Speaking at the Hudson Board of Education meeting on Monday, a parent raised concern about the book that contains sexually explicit and hate-filled language and images.
“Lawn Boy. Anybody? Lawn Boy. This is disgusting, this book is disgusting,” said the woman, as she held up a copy of the book.
The parent, who says she would not give her full name or address after receiving threatening mail when she spoke at an earlier board meeting, challenged school administrators to remove the book, and to find out how it ended up in the library.
“That’s how quickly this stuff, this smut, is in our children’s hands, and it doesn’t necessarily fall on you guys, but it falls on somebody. Who’s going to be held accountable for this? This needs to stop,” she said. “This is not political, this is about our children.”
The discussion about the book comes on the heels of intense debate over the use of a writing journal called “642 Things to Write About” in a college credit English class offered at Hudson High School through Hiram College.
The topics suggested in the journal included some that are sexual in nature, and others that explore extreme violence.
At Monday’s board meeting, Hudson Superintendent Phil Herman reminded parents that the district quickly removed the writing journal from the classroom after being alerted by parents.
“We appreciate when our students and our parents or community members share concerns or feedback with us,” he said.
On Thursday, the superintendent responded to questions about the explicit book found in the library, issuing a statement that reads in part:
“I am deeply troubled about the content that was brought to our attention, particularly the blatantly sexual drawings. This clearly requires further review, which is already underway. We will remove these books from circulation until that process is completed. In addition, I am establishing a review of the process we use to add books to our libraries and how these particular books became part of our high school library collection.

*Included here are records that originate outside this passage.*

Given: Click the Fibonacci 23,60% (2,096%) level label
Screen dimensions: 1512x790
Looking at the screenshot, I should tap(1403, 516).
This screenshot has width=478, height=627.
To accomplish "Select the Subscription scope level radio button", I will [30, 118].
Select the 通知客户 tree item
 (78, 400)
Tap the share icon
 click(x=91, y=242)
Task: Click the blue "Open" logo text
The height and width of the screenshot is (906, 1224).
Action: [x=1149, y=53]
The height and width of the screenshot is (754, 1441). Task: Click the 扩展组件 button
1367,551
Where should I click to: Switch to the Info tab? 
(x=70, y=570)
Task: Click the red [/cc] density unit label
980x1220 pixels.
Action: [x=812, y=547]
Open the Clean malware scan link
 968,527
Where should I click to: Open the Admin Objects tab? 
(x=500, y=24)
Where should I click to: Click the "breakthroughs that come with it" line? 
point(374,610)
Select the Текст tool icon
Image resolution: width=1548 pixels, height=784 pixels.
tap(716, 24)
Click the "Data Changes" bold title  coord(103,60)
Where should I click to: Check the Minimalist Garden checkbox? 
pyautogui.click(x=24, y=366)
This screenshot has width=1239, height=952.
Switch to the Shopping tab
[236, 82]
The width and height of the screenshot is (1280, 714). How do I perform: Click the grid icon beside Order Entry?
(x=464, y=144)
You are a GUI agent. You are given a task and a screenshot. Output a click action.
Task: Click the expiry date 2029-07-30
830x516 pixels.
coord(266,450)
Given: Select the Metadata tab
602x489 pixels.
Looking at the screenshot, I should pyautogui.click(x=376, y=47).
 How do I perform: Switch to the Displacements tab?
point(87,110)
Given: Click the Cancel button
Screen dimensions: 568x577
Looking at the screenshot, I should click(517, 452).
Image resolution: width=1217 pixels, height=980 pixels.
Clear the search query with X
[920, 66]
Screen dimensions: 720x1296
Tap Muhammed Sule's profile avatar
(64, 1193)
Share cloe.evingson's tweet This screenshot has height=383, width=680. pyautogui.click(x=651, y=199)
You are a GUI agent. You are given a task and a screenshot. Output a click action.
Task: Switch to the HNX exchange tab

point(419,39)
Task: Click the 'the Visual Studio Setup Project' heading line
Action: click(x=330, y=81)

While we want to make sure we continue to provide our students with a broad range of materials designed to foster knowledge and broaden their world view, we also want to select materials that clearly contribute to educational or personal growth.”
As the debate over the content that students may have access to continues, some Hudson residents are questioning how the school board and administrators allowed the materials into the school or why they were unaware of their presence.
Others, however, view the moral outrage as a political weapon during a campaign season that has led to death threats.
“We can certainly have a disagreement about curriculum and resolve it as well-meaning adults, but to accuse such people of child pornography and grooming was baseless and malicious. It has incited threats of violence and created a state of fear in this community,” said longtime Hudson teacher Marty Bach.
The school district is awaiting the results of an independent investigation commissioned earlier this month to find out how certain materials, including the controversial writing journal from Hiram College, became part of the curriculum at the high school.